PAGE EXCERPT ->
..........

People v. Moreno

Decision Date30 March 1973
Docket NumberNo. 24393,24393
Citation108 Cal.Rptr. 338,32 Cal.App.3d Supp. 1
CourtCalifornia Superior Court
Parties32 Cal.App.3d Supp. 1 PEOPLE of the State of California, Plaintiff and Respondent, v. Manuel Joseph MORENO, Defendant and Appellant. Appellate Department, Superior Court, San Joaquin County, California
OPINION

DOZIER, Judge.

THE INCIDENT (S)

At about 5 o'clock in the morning on January 1, 1972, Sheriff's Deputies Dunn and Phillips responded to a call of a family disturbance at 848 South Adelbert Street with the possibility of a gun involved. When the officers arrived, they noticed Manuel Moreno standing on the front porch sobbing.

He did not respond to their questionings so the officers interrogated the residents of the home who had called the police. While this questioning was in process, Moreno started to walk away. There is extreme conflict in the evidence as to what then occurred. It is clear that Dunn placed his hand on Moreno to restrain him. The necessity of this action and the manner in which it was done were points in respect to which the witnesses violently disagreed. Whether the officers were brusque, brutal and aggressive or Moreno obstinate, defiant and physically resistant depends on which witnesses are believed. There was also not agreement as to whether the officers were detaining for questioning or making an arrest or, if both, the moment when the purpose of their action changed.

In any event, Moreno for a considerable period of time struggled with the officers and either struck and kicked them or attempted to do so. He was finally subdued, handcuffed and placed in the police car.

..........

WRITTEN EXERCISE 1 ->
Answer these questions from the People v. Moreno opinion:
(a) On what date was the case decided?
(b) At what address did the deputies respond to the family disturbance call?
(c) What was Moreno doing when the officers arrived?
WRITTEN EXERCISE 2 ->
Carry the People v. Moreno opinion forward from its final sentence.
The listing that comes next is from a separate source.

DATA EXCERPT ->
..........

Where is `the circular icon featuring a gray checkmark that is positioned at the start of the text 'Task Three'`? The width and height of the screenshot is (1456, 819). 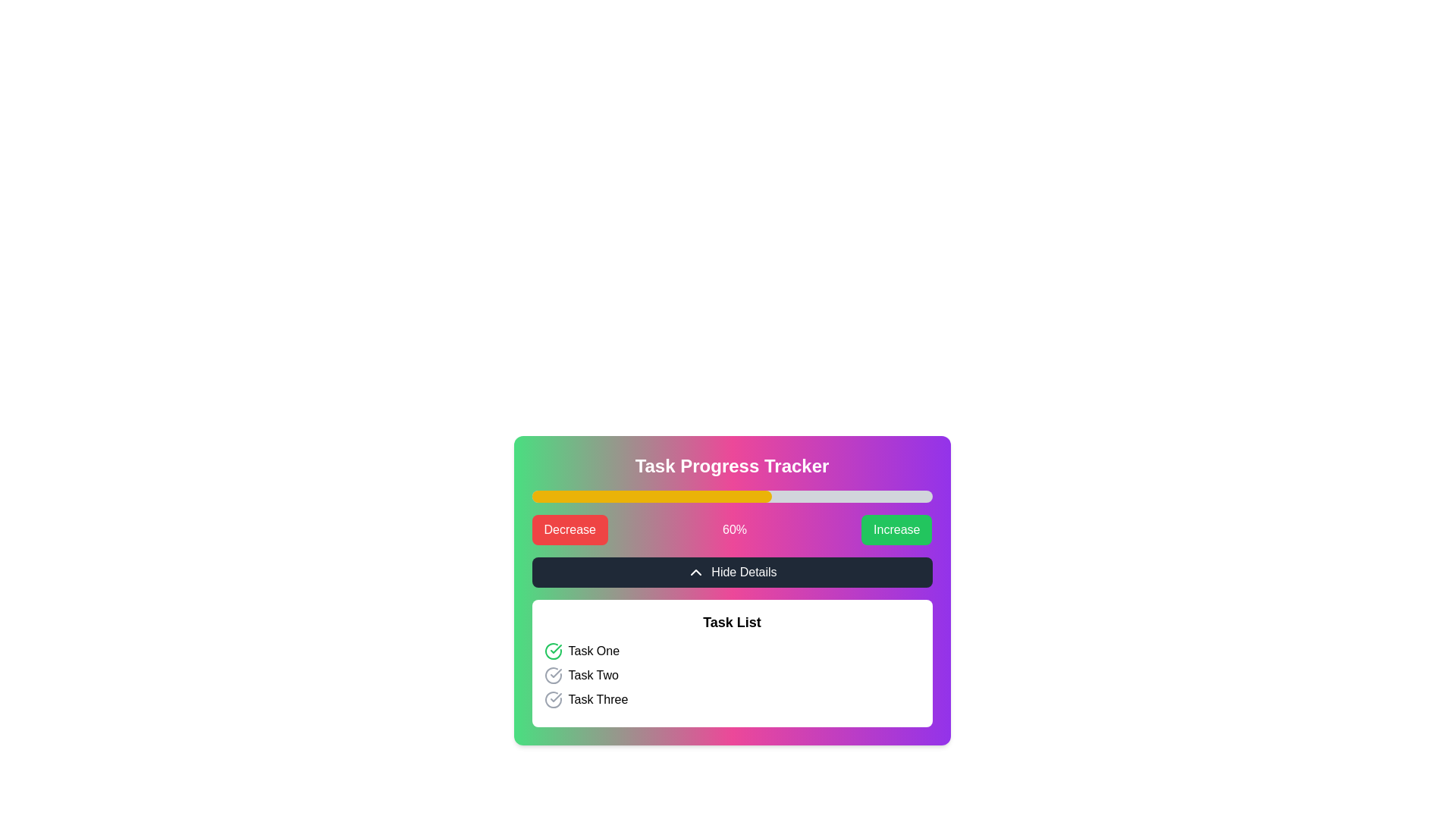
the circular icon featuring a gray checkmark that is positioned at the start of the text 'Task Three' is located at coordinates (552, 699).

..........

RIGHT ANSWER 1 ->
(a) 30 March 1973
(b) 848 South Adelbert Street
(c) Standing on the front porch sobbing

RIGHT ANSWER 2 ->
Moreno was then quiet and peaceable for the next one-half hour during the ride to the jail and while he was being brought to the booking desk. Thereafter, he took offense at the request to remove his wallet and another fight with Dunn, in the presence of the booking desk personnel, occurred.

THE TRIAL

Moreno went to trial only on the charge of a violation of Penal Code section 148, resisting an officer in the discharge of his duty, the Penal Code section 243, battery upon a police officer, having been dismissed.

Counsel for the defendant asked the court to provide a reporter to help preserve a transcript for reference to the jury and for motion for a new trial or appeal purposes. The trial court refused.

During the trial, after the prosecutor presented the evidence of the resisting incident at the home, he then commenced to present the evidence of the resisting incident at the jail. Defense counsel promptly objected and, pointing out that only one count of a violation of Penal Code section 148 had been charged, asked that the prosecutor be put to an election as to which incident he intended to rely on. The trial court refused to require this election, permitted evidence on both episodes to be presented to the jury and did not instruct them that they must unanimously agree to guilt on the same incident in order to convict Moreno.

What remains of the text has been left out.